How many more lives must be lost before fire safety and rescue measures are taken seriously? Last year, 43 people died when fire gutted the fifth and sixth floors of the Stephen Court building in Kolkata. A month before that, a fire accident in a commercial complex in Bangalore claimed nine lives and injured 68. Fire safety rules had been flouted with impunity in both the cases. Now, again in Kolkata, more than 90 lives have been consumed by fire at the Advanced Medicare and Research Institute (AMRI) Hospitals at Dhakuria. This time it was even more heartbreaking — among those suffocated to death were many patients with restricted mobility. Only a few months ago, the fire service department had asked the hospital, a joint venture of two large industrial houses and the West Bengal government, to clear the encroachments in the basement and upgrade its fire safety mechanism. The directive was not followed, and the flammable material stored in the basement has now turned out to be the cause of the horrific accident. In the same hospital, there was a serious fire accident three years ago. Had the government agencies done their duty, and the hospital administrators complied with rules and stepped up their fire safety standards, many precious lives could have been saved.

When five major fire accidents occurred in large hospitals in London between January 2008 and February 2009, nobody died; in fact, not a single case of “significant adverse health affect” was reported. In Northwick Park Hospital, a large district-level health care facility, 123 patients, including the brain injured, were safely evacuated in 23 minutes. Periodic review and testing of the emergency preparedness plans in these hospitals had paid off. Attention to detail such as provision of a ski sheet and a rescue aid placed below the mattress of the hospital bed to smoothly evacuate non-ambulant patients, proved vital. Adopting more regulations but paying scant attention to compliance seems to be the Indian way. What is needed is an uncompromising commitment to safety.
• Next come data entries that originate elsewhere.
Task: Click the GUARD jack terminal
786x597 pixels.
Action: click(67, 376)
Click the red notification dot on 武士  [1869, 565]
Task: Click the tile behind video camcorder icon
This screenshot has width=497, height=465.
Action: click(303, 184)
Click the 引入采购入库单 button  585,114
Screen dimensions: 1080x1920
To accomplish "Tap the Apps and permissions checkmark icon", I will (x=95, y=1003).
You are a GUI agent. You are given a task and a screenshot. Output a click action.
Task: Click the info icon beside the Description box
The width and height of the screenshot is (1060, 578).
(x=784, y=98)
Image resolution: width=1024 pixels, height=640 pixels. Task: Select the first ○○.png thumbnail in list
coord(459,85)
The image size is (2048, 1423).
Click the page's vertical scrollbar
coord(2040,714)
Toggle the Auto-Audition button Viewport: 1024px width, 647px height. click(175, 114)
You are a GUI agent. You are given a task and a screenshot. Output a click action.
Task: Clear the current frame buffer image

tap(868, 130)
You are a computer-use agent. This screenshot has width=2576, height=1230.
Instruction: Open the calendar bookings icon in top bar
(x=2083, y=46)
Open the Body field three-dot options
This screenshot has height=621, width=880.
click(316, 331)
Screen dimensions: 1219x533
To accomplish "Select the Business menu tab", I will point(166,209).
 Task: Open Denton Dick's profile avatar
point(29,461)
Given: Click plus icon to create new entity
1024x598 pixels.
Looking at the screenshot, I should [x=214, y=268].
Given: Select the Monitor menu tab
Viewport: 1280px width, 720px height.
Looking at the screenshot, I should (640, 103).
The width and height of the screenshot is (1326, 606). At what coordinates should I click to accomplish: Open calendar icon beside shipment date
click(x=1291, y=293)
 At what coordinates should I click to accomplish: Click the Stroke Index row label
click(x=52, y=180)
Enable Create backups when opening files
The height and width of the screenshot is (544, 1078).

The central government's Standing Fire Advisory Council, whose recommendations were last updated in 1998, suggests that the response time — the period between alerting the fire station and the arrival of fire brigade at the accident location — must not be more than three minutes in the case of hazardous areas, and five minutes in others. In the AMRI hospital accident, the inordinate delay in alerting the fire brigade was compounded by the inexplicable response time of more than 15 minutes. The distribution of fire stations and their location within a large and congested city such as Kolkata need to be urgently reviewed. Every second saved and every improvement made will be critical.